COMMERCE TOWNSHIP, Mich. (AP) — State health officials said consumption guidelines are not needed for deer harvested from Oakland County’s Proud Lake Recreation Area, northwest of Detroit.
Michigan’s Department of Health and Human Services said tests showed no per- and polyfluoroalkyl substances, or PFAS, in muscle and heart tissue samples from 20 white-tailed deer harvested within 5 miles (8 kilometers) of Norton Creek in Commerce Township, The Detroit News reported.
The toxins are used in various stain- and stick-resistant household products. They’re also a component of firefighting foam.
Testing of white-tailed deer from the Proud Lake Recreation Area was prompted by levels of chemicals found in surface water and fish tissue samples taken from the Huron River watershed during the summer of 2018, the health department said.
The announcement on Wednesday follows the start of the state’s bow-hunting deer season on Tuesday.
Officials recommend that people not eat livers and kidneys of deer taken from the recreation area. They say perfluorooctane sulfonic acid — a type of PFAS — was found in liver and kidney samples. Some liver samples also had very low detectable levels of polychlorinated biphenyls, PCBs.
Studies of people exposed to PFAS found connections between the chemicals and increased risk of liver damage, thyroid disease, pre-eclampsia, decreased fertility and small decreases in birth weight, according to the Department of Health and Human Services.

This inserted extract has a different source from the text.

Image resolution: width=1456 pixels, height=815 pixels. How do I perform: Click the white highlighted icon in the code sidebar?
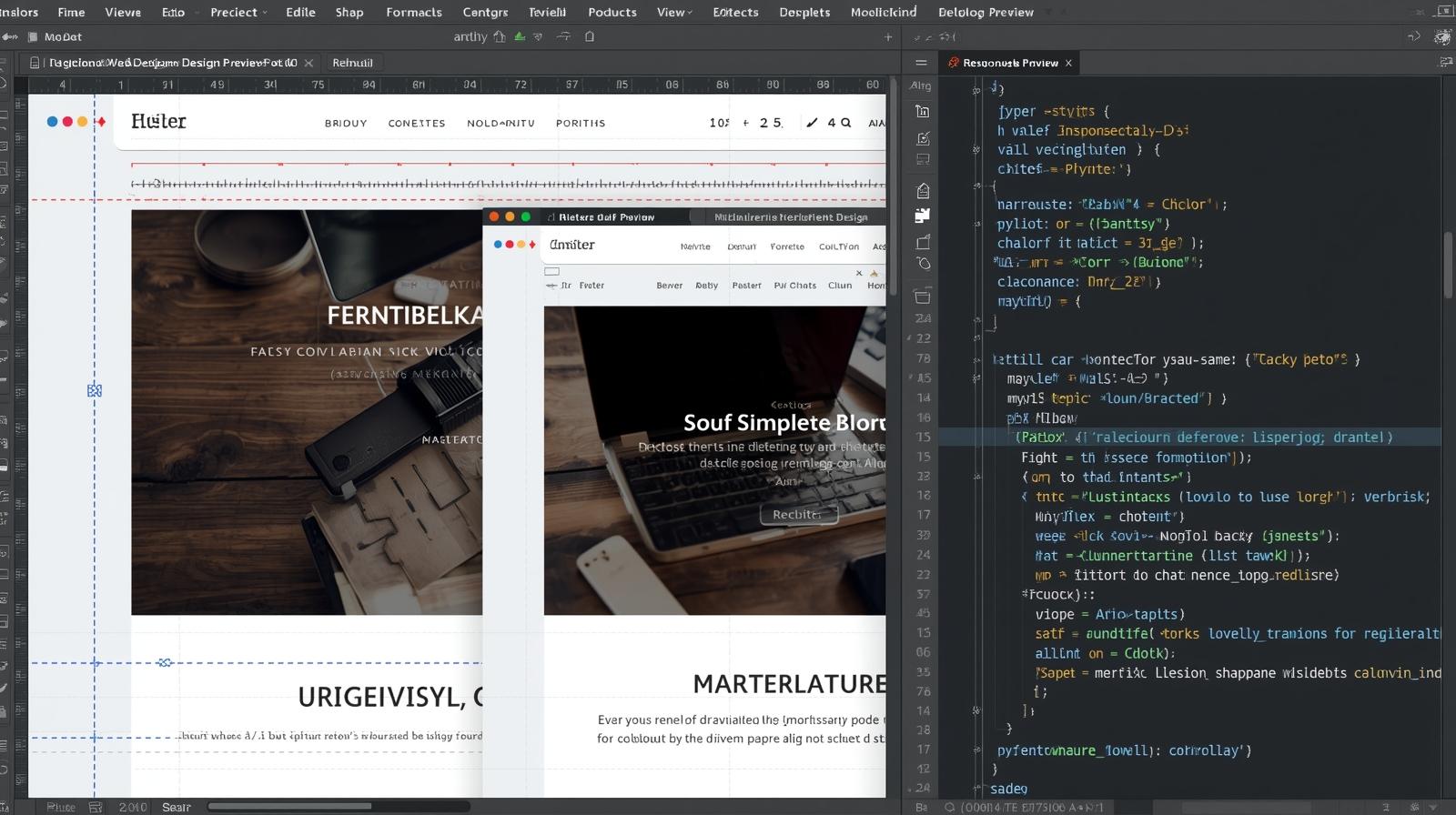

More than 120 white-tailed deer from across Michigan were sampled and tested for PFAS last year, according to the state health department.
Test results showed high levels of PFOS in one deer from near Clark’s Marsh in Oscoda Township, resulting in a “Do Not Eat” deer advisory for the area, the health department said. PFAS can build up over time in the blood and organs of wild game, fish and humans exposed to these chemicals through the food they eat and the water they drink.